Mengapa mesti berdoa? Bukankah Allah Tuhan seru sekalian alam sudah sedemikian Maha Mengetahui kalimat-kalimat yang kita lahirkan maupun yang masih kita sembunyikan? Bukankah permintaan yang kita ajukan lewat doa sama artinya dengan meragukan kemahatahuan Allah? Sedangkan Allah Maha Melihat dan Maha Mendengar bahkan segala yang baru tercetus di dasar hati. 

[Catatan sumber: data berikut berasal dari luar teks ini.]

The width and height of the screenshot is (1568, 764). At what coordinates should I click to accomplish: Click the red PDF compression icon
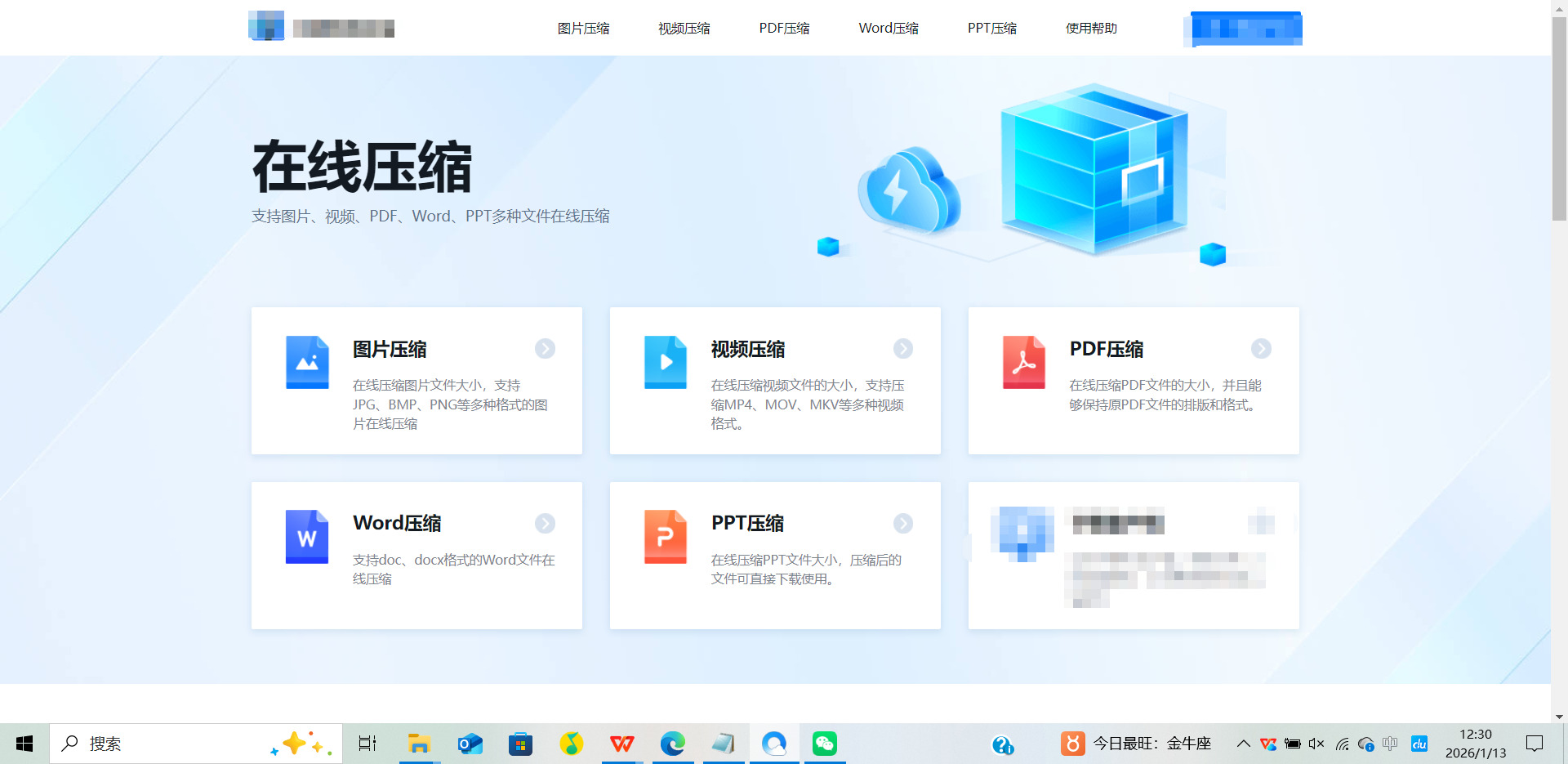pos(1023,362)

Bukankah Dia Maha Kasih dengan kasih sayang yang tak berbatas sehingga kalau pun tanpa doa dari hamba-hamba-Nya, Dia meluaskan juga pintu rezeki-Nya kepada kita? Lalu mengapa mesti menyibuk-nyibukkan diri dengan doa? Dan mengapa mesti menyembah, rukuk sujud dalam sholat? Bukankah Allah Maha Benar dengan segala sifat ketuhanan-Nya? Bukankah penyembahan kita tidak akan mengubah apapun dari sifatsifat- Nya? Lalu mengapa mengira bahwa Dia membutuhkan penyembahan kita, pengakuan dari kita bahwa Dialah Allah Tuhan yang sebenar-benar Tuhan? 

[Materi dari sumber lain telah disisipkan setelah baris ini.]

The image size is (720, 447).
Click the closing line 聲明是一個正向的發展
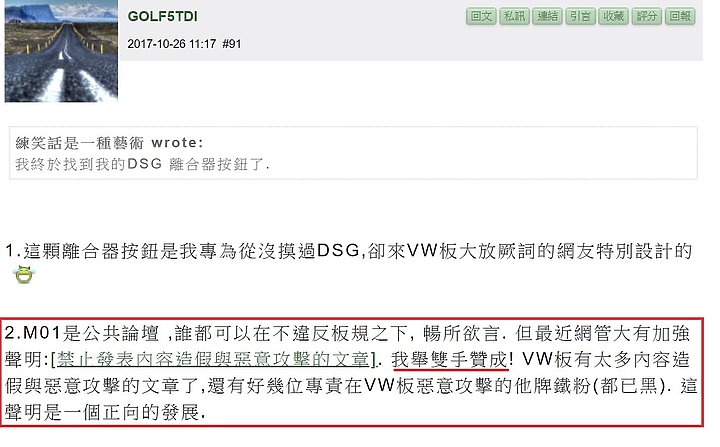coord(105,412)
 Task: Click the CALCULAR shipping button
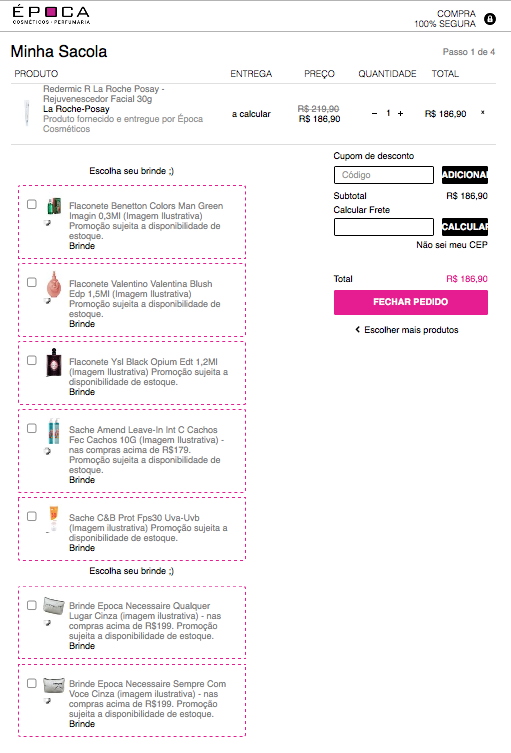464,227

Bukankah tanpa itu semua Dia tetap Tuhan penguasa seluruh alam ini? Lalu mengapa mesti menyembah, rukuk sujud dalam sholat? Ikhwan fillah, mungkin kita pernah ‘tertipu’ dengan ungkapan-ungkapan mengagumkan seperti beberapa contoh di atas. Ungkapan-ungkapan yang disampaikan oleh orang-orang yang ucapannya tentang kehidupan dunia sangat mengagumkan, sungguh menarik hati dan melenakan dan bahkan mereka berani mempersaksikan kepada Allah atas kebenaran isi hatinya, padahal mereka adalah penantang yang paling keras (QS. Al Baqarah [2]:204). Mungkin suatu kali kita terkagum-kagum oleh ketinggian nilai-nilai filsafat yang diusung oleh orang-orang seperti ini.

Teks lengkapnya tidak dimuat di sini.